Unfortunately, most of them suffer from one or more drawbacks, compared to electrolytes operated with cyanide. Such shortcomings include:

  • Instability of the electrolyte
    • Oxidation of electrolyte components (Sn(II), tartrate, additives, etc.)
    • Breakdown of electrolyte components
    • Decreasing current efficiency
  • Quality of the deposits not acceptable
    • Color not white enough (white bronze)
    • Non-uniform color/alloy composition
    • Increased copper codeposition in low current density area, leading to dark reddish deposits
    • Tarnishing of the deposits within a short period of time
    • Hazy, streaky, rough, non-compact deposits at makeup or after a short time thereafter
  • Limited maximum thickness with good appearance of the deposits
  • Narrow applicable current density range
  • Slow plating speed
  • Corrosivity of the electrolyte
  • Wastewater treatment issues

Electrolytes based on pyrophosphate, phosphonates and methanesulfonic acid have the least disadvantages and the highest potential to become accepted by the industry.

Other Considerations

Oxidation or breakdown of electrolyte components in the tartrate electrolyte
In the tartrate electrolyte, the tartrate ion decomposes at the anode.

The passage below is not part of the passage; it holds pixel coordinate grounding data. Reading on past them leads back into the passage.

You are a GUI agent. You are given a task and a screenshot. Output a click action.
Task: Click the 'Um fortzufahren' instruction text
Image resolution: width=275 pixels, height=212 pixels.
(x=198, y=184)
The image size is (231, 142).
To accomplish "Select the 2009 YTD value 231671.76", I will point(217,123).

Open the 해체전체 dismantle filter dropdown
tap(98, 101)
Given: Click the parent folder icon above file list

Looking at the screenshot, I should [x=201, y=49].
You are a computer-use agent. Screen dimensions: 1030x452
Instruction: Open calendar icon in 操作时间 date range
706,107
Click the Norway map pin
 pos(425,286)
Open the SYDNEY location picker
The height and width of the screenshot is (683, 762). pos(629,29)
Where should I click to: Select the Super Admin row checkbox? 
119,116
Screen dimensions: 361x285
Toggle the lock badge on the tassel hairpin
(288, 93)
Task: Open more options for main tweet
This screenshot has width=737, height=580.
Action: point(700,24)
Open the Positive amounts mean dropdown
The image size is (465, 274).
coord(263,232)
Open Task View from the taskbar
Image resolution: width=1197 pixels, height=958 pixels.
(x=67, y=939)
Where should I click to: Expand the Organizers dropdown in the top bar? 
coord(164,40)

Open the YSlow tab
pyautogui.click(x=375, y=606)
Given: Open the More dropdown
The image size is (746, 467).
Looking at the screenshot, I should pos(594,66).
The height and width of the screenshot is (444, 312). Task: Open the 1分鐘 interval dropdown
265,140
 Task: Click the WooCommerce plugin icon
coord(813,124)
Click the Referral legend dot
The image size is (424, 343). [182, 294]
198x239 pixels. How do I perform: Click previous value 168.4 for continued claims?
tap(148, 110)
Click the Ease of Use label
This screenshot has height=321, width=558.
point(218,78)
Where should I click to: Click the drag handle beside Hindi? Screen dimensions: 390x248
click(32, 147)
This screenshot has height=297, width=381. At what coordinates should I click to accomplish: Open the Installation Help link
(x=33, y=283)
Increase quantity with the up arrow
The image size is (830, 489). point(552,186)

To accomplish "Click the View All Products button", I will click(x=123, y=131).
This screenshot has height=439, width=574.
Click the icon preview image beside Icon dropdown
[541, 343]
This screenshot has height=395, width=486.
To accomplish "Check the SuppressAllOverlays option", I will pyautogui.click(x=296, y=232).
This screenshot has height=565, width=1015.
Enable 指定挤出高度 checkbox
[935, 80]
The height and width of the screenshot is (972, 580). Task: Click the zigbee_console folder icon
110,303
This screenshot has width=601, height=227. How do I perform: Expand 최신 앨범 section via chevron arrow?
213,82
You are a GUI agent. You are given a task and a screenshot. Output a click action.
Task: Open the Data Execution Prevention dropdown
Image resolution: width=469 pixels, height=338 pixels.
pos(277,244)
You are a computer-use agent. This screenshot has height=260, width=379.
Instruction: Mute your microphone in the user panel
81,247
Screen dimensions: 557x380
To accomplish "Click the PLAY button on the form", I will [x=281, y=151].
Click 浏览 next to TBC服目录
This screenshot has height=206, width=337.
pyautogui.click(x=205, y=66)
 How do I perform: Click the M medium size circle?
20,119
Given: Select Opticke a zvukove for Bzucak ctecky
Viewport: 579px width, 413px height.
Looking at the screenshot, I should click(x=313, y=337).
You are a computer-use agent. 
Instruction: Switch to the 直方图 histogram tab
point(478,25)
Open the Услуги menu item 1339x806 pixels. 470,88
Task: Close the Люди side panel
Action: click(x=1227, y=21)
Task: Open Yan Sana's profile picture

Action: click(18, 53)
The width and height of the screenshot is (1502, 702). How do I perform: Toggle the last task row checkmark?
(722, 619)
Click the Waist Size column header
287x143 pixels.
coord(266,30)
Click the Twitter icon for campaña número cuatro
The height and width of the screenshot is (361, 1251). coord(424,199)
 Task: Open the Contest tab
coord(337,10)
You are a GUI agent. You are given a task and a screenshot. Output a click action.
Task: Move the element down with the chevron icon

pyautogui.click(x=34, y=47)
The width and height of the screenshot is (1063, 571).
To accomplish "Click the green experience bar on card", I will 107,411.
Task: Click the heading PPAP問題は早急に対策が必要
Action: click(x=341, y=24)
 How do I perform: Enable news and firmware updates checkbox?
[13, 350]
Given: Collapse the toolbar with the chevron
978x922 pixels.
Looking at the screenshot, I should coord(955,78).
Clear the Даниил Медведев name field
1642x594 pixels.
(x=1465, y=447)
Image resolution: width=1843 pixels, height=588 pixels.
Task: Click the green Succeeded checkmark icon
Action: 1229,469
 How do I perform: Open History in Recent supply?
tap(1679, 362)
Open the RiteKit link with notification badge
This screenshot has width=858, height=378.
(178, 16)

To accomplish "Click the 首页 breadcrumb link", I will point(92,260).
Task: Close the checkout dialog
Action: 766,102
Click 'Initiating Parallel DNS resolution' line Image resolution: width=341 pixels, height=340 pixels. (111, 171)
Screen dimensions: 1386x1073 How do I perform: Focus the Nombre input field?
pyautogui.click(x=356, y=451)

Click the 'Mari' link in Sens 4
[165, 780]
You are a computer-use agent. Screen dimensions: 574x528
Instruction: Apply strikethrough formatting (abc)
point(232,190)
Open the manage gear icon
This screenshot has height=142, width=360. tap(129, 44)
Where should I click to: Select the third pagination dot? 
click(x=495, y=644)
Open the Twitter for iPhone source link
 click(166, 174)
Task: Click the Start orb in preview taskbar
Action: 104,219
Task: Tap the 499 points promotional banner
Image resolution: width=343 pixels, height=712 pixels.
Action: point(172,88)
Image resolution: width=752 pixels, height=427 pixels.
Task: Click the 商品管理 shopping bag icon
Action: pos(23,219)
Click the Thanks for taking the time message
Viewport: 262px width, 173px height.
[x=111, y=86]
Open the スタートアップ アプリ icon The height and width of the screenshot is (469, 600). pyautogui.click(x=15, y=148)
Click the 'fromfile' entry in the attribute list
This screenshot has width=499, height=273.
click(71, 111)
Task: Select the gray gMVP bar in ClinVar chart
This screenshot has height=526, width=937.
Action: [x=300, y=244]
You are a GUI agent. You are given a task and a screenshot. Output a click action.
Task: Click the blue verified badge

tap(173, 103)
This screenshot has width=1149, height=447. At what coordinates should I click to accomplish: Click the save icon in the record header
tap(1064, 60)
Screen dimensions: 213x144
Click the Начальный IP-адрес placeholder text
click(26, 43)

That leads to the formation of copper-containing precipitates.1

Oxidation of tin
In all electrolytes the oxidation of divalent tin [Sn(II)] to tetravalent tin [Sn(IV)] can take place at the anode, but the main reaction occurs with atmospheric oxygen.3  The resulting stannate(IV) is stable and accumulates in the electrolyte. In acid solutions, it forms hydroxides that precipitate by splitting off water and thus forming species like SnO2•xH2O and finally SnO2 sludge. This precipitate is often finely dispersed, or in a colloidal form and cannot be simply filtered off.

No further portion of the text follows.